Run the example with:

bash
$ pixi run start

The source code is derived from the Llama Index documentation. This particular set of tools and libraries was selected to show that production-grade deployments are possible with Pixi. The selected libraries in here are fairly lightweight and run a very advanced model locally.

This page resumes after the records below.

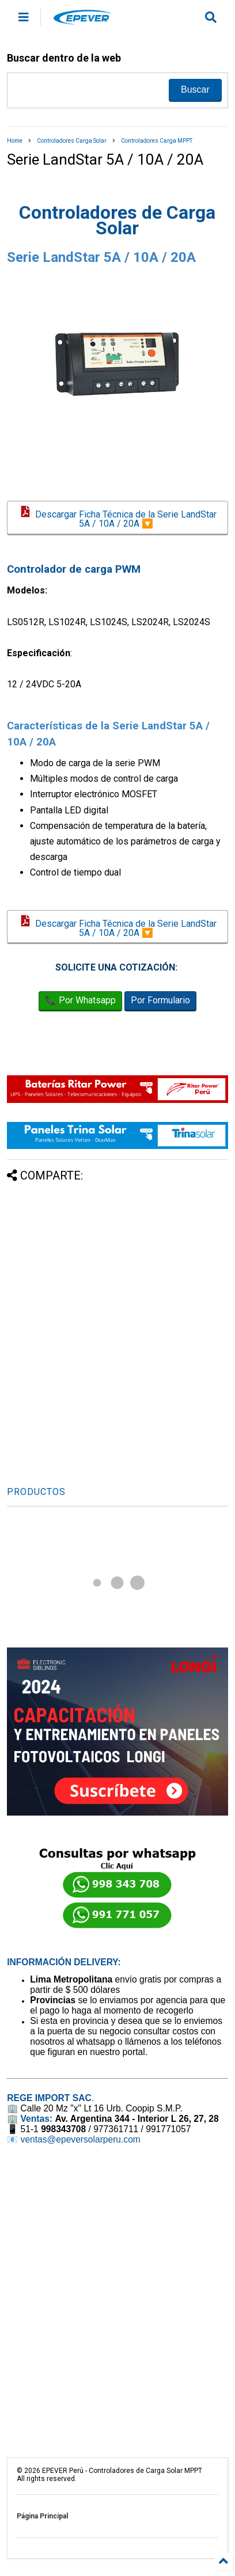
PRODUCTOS (36, 1491)
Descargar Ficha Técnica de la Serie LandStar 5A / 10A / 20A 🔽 (117, 518)
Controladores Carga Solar (72, 141)
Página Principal (42, 2516)
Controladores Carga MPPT (156, 141)
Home (14, 141)
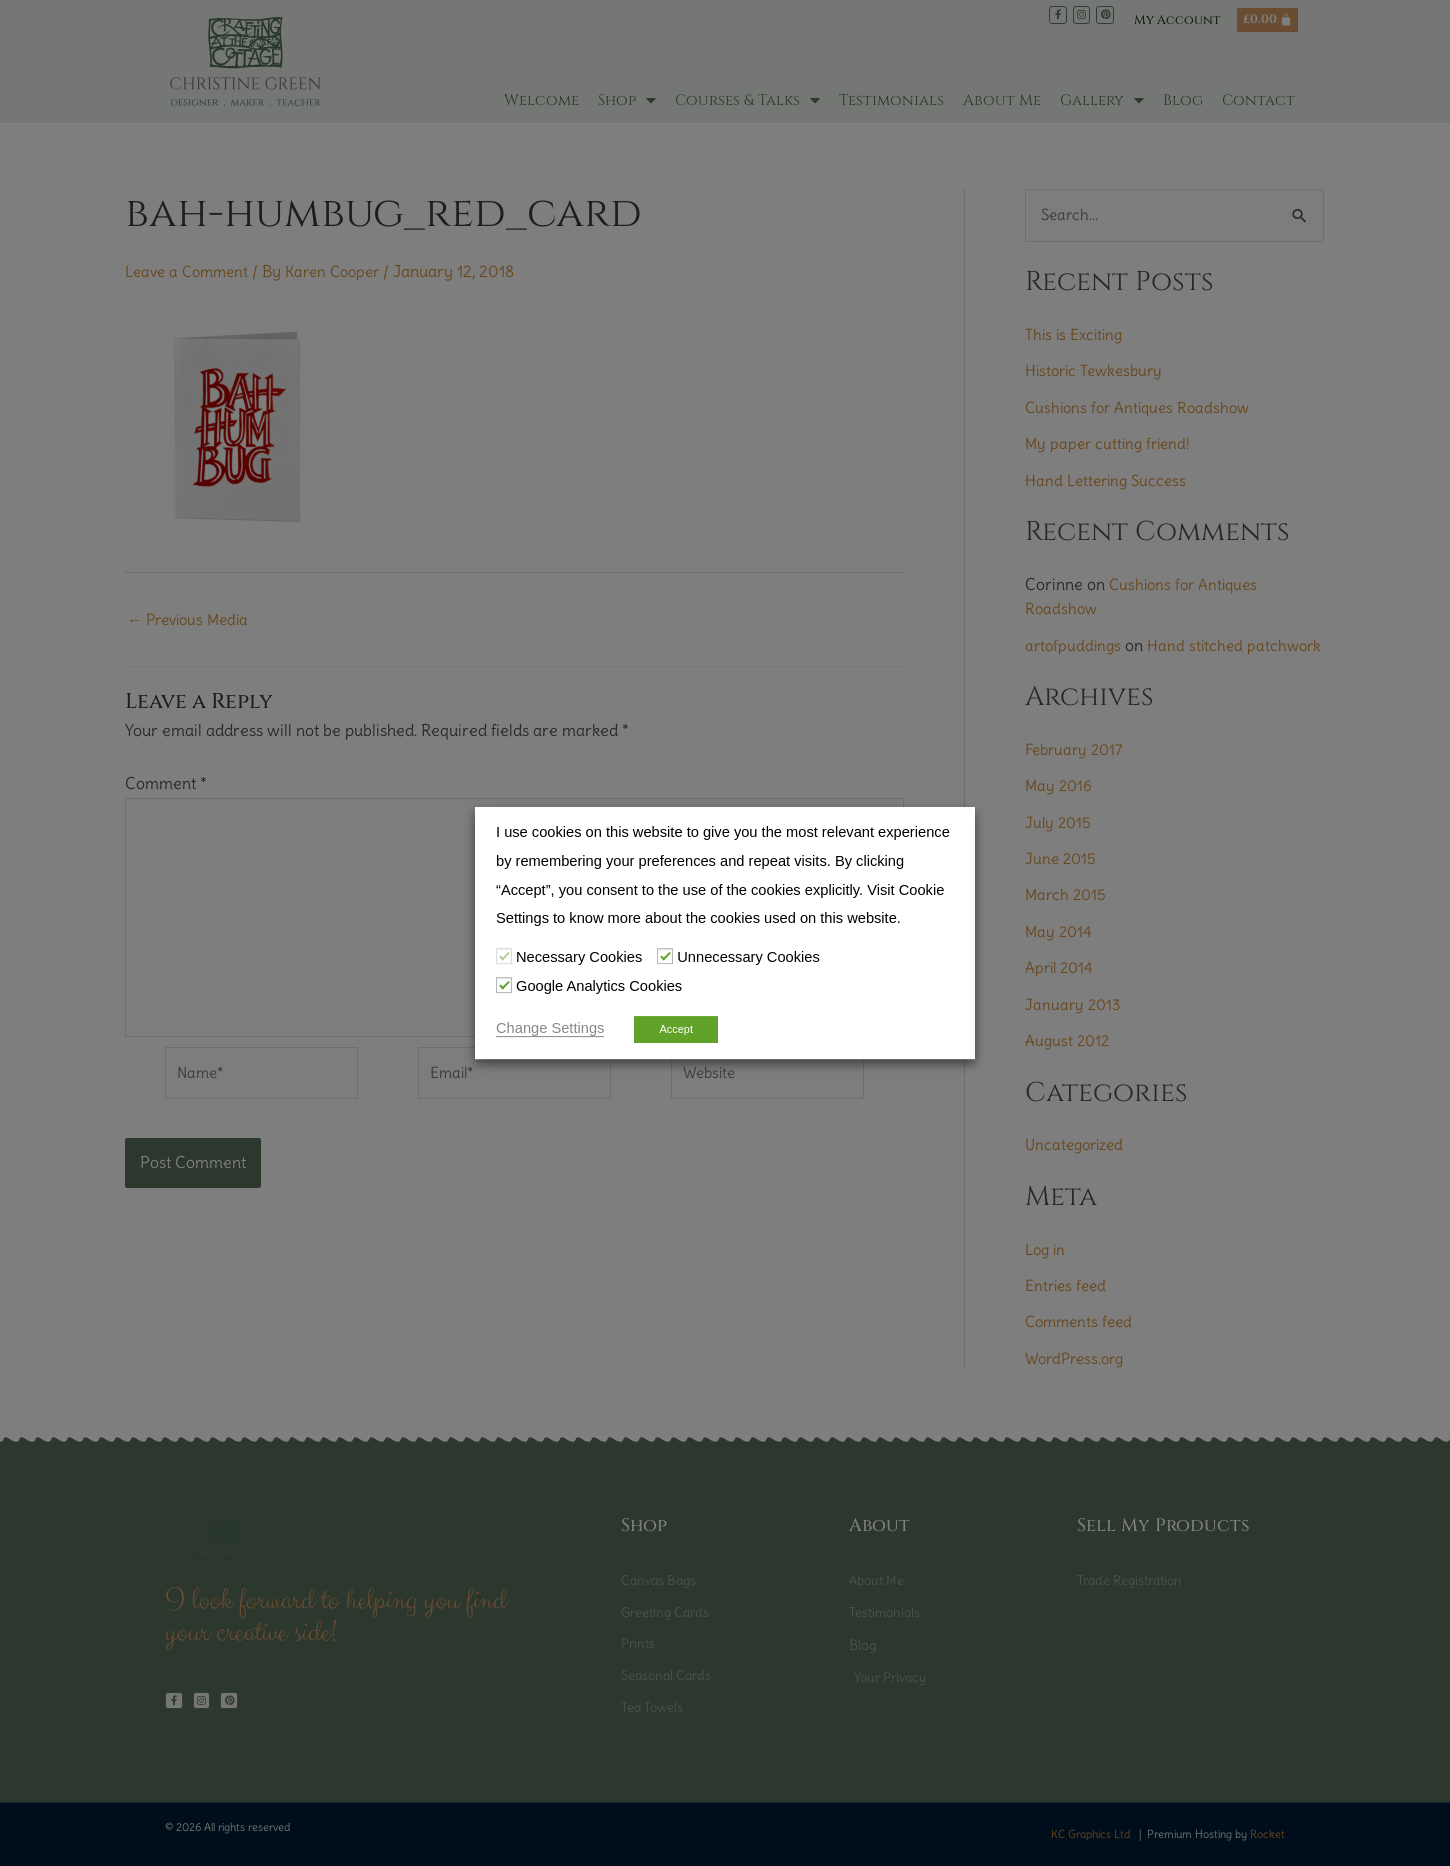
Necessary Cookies (579, 957)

This was the performance I received on my local M1 Max machine:

bash
llama_print_timings:        load time =    2043.14 ms
llama_print_timings:      sample time =      22.51 ms /   247 runs   (    0.09 ms per token, 10973.88 tokens per second)
llama_print_timings: prompt eval time =    2043.03 ms /    71 tokens (   28.78 ms per token,    34.75 tokens per second)
llama_print_timings:        eval time =   17786.87 ms /   246 runs   (   72.30 ms per token,    13.83 tokens per second)
llama_print_timings:       total time =   19959.11 ms /   317 tokens

Opportunities for improvement:

  • Modify for Linux / CUDA environments to demonstrate a more practical production stack.
  • Enhance the pipeline with a RAG workflow, which is what Llama Index is good at.
  • Experiment with different GGUF models for a quality / performance balance that fits your hardware.